Uma taça de prata de 4.000 anos descoberta nas colinas da Judéia pode representar uma história de criação mais antiga e universal do que se acreditava anteriormente. Durante décadas, os estudiosos presumiram que as imagens intrincadas do navio, conhecido como cálice de ˁAin Samiya, ilustravam o mito babilônico Enuma Elish – a história épica da batalha de Marduk contra o caos. No entanto, um novo estudo publicado no Journal of the Ancient Near Eastern Society argumenta que esta interpretação é improvável, dada a linha do tempo e o estilo artístico único da taça.

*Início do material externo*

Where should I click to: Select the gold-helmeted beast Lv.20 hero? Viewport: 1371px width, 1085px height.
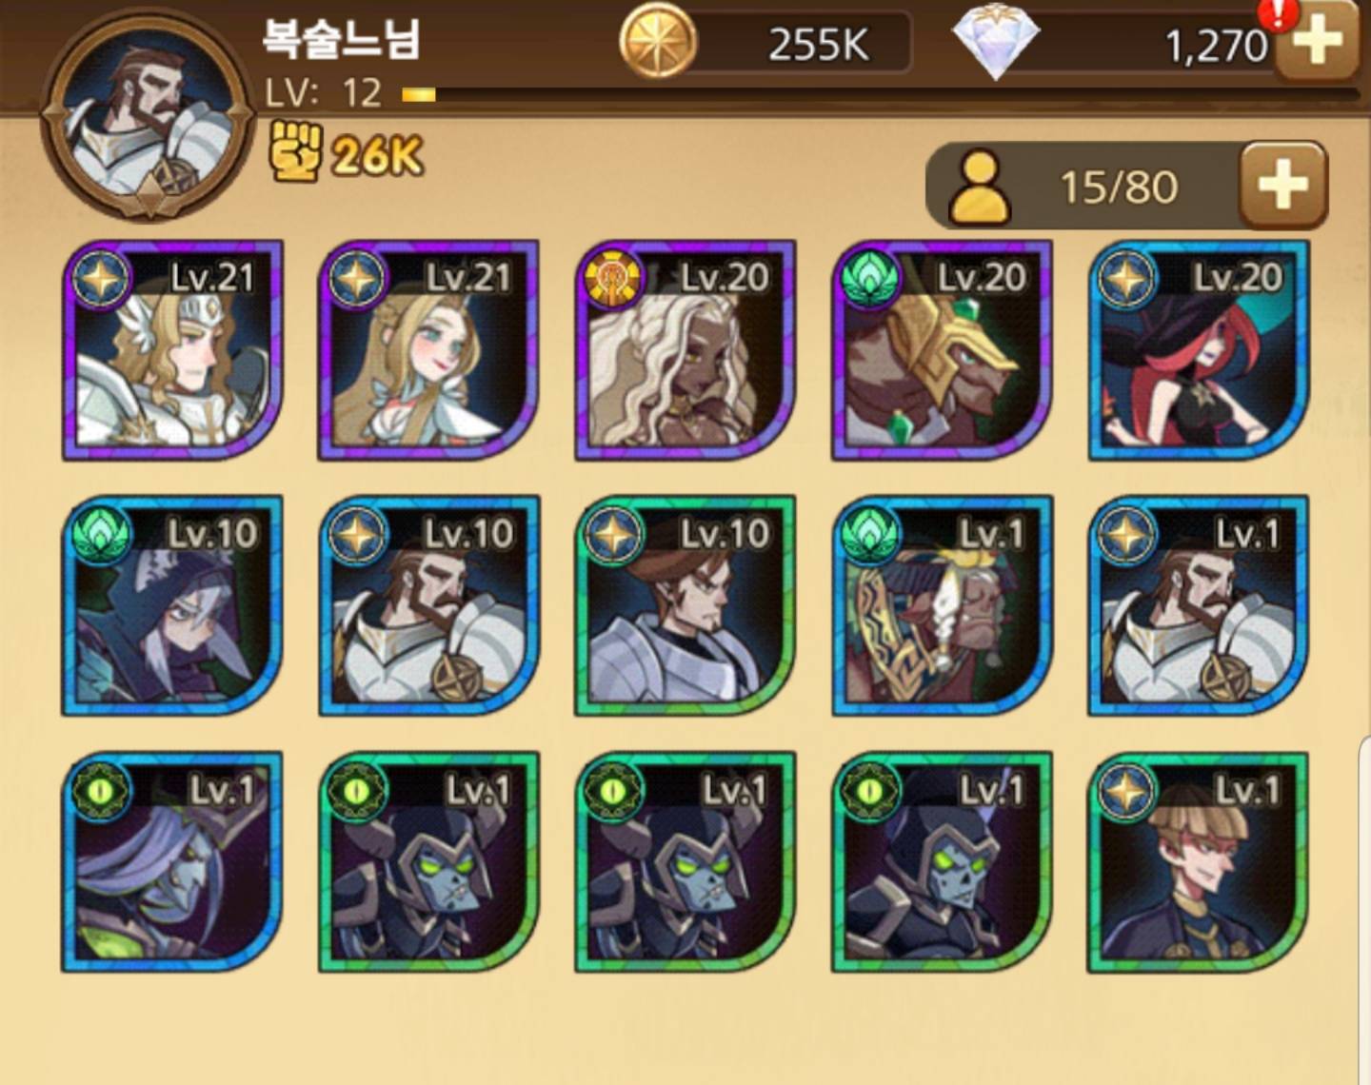942,350

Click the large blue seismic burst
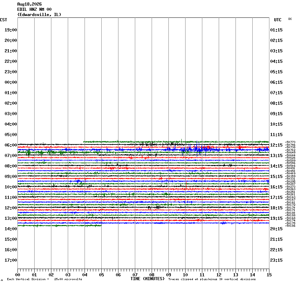pyautogui.click(x=199, y=149)
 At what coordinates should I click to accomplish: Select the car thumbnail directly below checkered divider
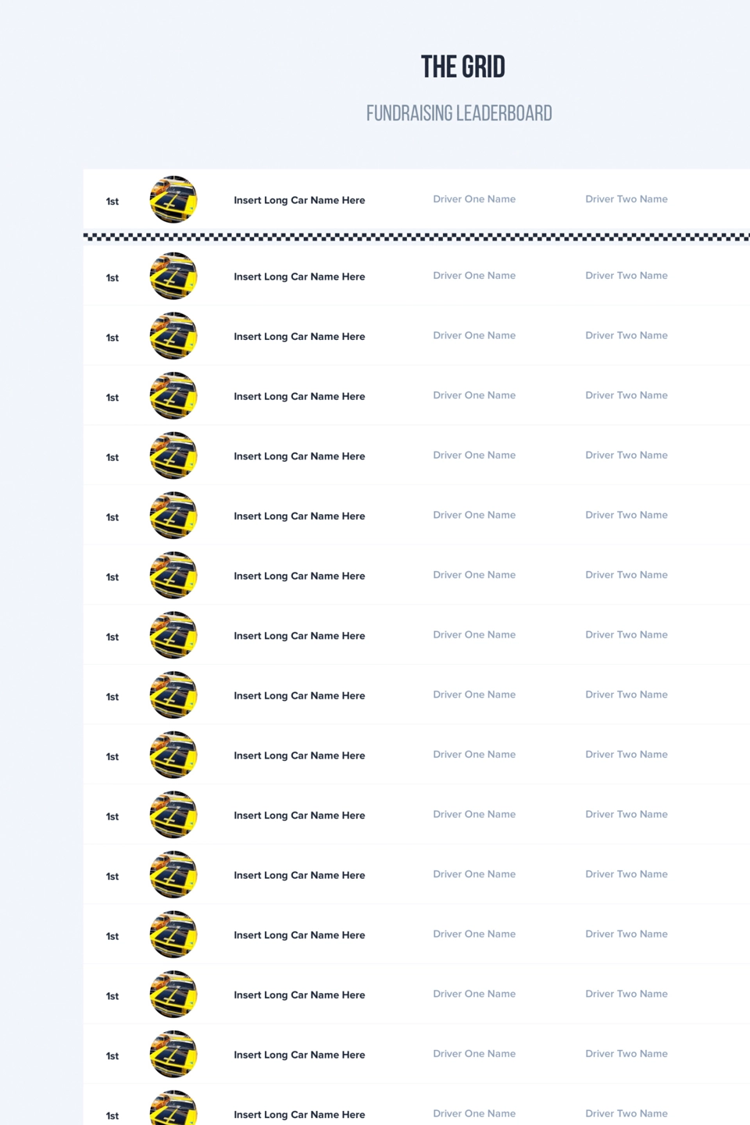tap(173, 276)
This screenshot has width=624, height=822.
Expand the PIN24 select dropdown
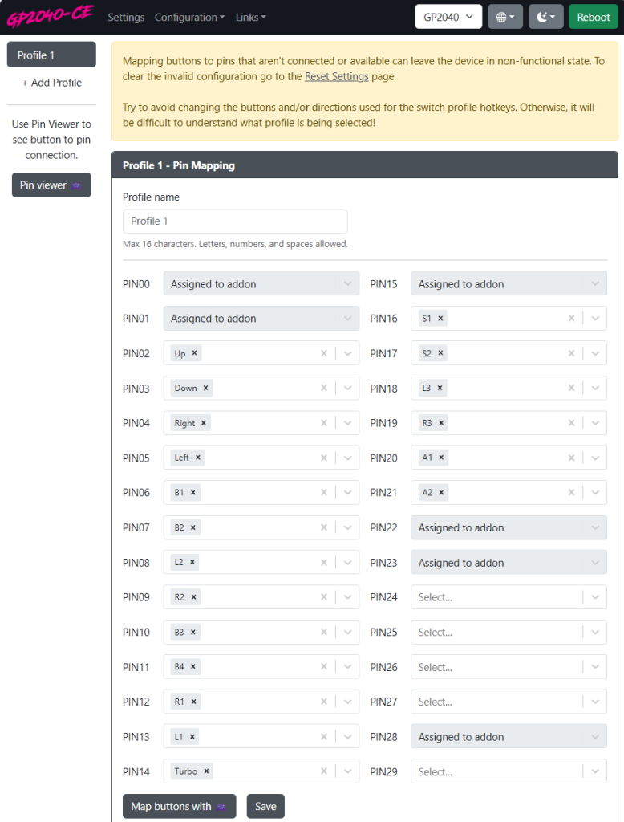click(x=594, y=597)
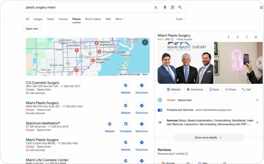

A descoberta do Cálice e as teorias iniciais
A taça de ˁAin Samiya – um achado raro da Idade do Bronze Intermediária (c. 2650–1950 aC) – é uma das poucas peças de arte sobreviventes deste período no Levante. A embarcação apresenta duas cenas principais. A primeira representa uma figura composta – parte humana, parte animal – segurando plantas, com uma roseta posicionada entre as pernas. Duas pernas de touro emergem da parte inferior do corpo da figura e uma grande serpente está próxima. A segunda cena mostra duas figuras humanas segurando uma lua crescente contendo um sol com rosto. A serpente agora está subjugada sob o crescente.
Os primeiros estudiosos, incluindo Yigael Yadin, propuseram uma conexão com o Enuma Elish, sugerindo que as cenas representavam a vitória de Marduk sobre a deusa do mar Tiamat. No entanto, o cálice antecede o surgimento do Enuma Elish em quase um milénio, e as suas imagens carecem da luta violenta central ao mito.
Uma Nova Interpretação: Ordenação Cósmica
O estudo recente propõe uma compreensão diferente: a taça retrata o processo pacífico de ordenação cósmica, em vez de uma narrativa específica. A primeira cena é interpretada como representando o caos primordial, enquanto a segunda mostra o estabelecimento de estrutura e estabilidade. A divindade do sol, inicialmente pequena e nascente, ganha destaque, adquirindo um rosto totalmente formado.
“O artista retratou eficazmente a passagem do tempo através de escolhas estilísticas simples”, explicam os autores do estudo. “À esquerda, o sol parece pequeno, demonstrando seu nascimento recente, enquanto à direita irradia força e felicidade com sua representação frontal.”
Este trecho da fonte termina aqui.